En rentrant le soir elle est heureuse de raconter à sa maman comme tout s'est arrangé. Elle est même invitée à venir à la patinoire avec ses anciennes copines.

Sarah se fait belle le jour de la sortie, sa mère et elle sont toute excitées à l'idée de cette vie qui redémarre comme avant.

La jeune fille part en transports à la patinoire, qui est assez loin de chez elle. En arrivant sur place, il n'y a personne. Elle sort son téléphone pour appeler ses amies, et découvre qu'elle a plein de messages.

Ce sont des photos du groupe, dans un parc d'attraction. Il est écrit: "tu expliqueras à ta maman qu'on s'éclate mieux sans ta sale gueule".

Sarah est brisée, son souffle est coupé, ses oreilles sifflent, elle finit par perdre connaissance. Elle se relève, seule, et se jure une chose: je n'en parlerai plus à personne.

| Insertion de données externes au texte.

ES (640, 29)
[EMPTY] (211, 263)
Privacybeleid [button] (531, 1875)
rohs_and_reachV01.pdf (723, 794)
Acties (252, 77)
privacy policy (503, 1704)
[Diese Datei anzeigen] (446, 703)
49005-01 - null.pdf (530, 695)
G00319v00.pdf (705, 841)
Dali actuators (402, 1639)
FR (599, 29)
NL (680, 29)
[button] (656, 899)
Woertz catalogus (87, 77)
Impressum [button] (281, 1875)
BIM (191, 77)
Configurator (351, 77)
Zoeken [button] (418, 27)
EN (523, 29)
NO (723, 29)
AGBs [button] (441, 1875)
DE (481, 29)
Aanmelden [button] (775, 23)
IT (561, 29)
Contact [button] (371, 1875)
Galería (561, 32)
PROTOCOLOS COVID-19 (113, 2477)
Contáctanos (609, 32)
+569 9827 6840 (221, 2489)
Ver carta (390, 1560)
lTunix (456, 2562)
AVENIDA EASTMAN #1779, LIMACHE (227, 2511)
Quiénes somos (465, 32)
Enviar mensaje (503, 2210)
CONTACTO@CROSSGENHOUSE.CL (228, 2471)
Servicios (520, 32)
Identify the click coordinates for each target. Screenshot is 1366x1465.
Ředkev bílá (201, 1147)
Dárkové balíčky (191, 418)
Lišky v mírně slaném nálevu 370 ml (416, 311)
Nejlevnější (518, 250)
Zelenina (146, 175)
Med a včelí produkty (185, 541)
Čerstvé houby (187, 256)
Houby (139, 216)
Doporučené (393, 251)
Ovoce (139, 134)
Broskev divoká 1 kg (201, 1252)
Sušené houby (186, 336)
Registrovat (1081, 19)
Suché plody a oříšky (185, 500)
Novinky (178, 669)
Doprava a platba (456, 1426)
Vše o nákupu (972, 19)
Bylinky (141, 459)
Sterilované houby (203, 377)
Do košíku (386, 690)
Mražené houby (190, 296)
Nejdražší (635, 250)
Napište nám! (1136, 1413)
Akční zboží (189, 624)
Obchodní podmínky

C'est ainsi que Sarah, élève enthousiaste et au parcours scolaire assez remarquable, est venue consulter pour une phobie scolaire.

Concernant sa mère, qu'aurait-elle pu faire différemment ? Il me semble que vouloir protéger son enfant est une réaction tout à fait naturelle et qu'il n'y a rien à lui reprocher.

Réagir dans une situation de harcèlement nécessite de connaitre les mécanismes relationnels entre les sujets.

Même s'il n'arrive pas à l'exprimer, un enfant harcelé pressent de quoi sont capables ses intimidateurs. S'il vous demande de ne pas agir, c'est qu'il connait les représailles dont il fera l'objet. Il sait de quoi est capable le groupe, et il n'est pas prêt à traverser cela. Par ailleurs, avoir un parent qui débarque au collège laisse entendre qu'il n'est pas capable de se défendre seul, qu'il est faible, et cela renforce sa position de "victime" aux yeux des autres.

J'ajouterai que tous les collèges ne sont pas formés à la prise en charge du harcèlement, et peuvent empirer une situation malgré eux.


Comme évoqué dans mon article "Que dire à mon enfant qui est harcelé",

prendre le temps d'écouter un enfant qui se confie à vous, vous montrer compatissant et compréhensif, le rassurer en précisant que vous ne ferez rien sans son accord, (et vous y tenir), est un début très prometteur pour la résolution du problème. Il n'est plus seul, il a moins honte, et la peur peut même diminuer. A ce stade certains enfants parviennent à changer de posture face au groupe, ce qui peut avoir un effet très bénéfique.

Lorsqu'il n'y parvient pas, ou si vous ne pensez pas être la bonne personne pour cela, n'hésitez surtout pas à faire appel à un tiers, spécialisé au contexte du harcèlement scolaire.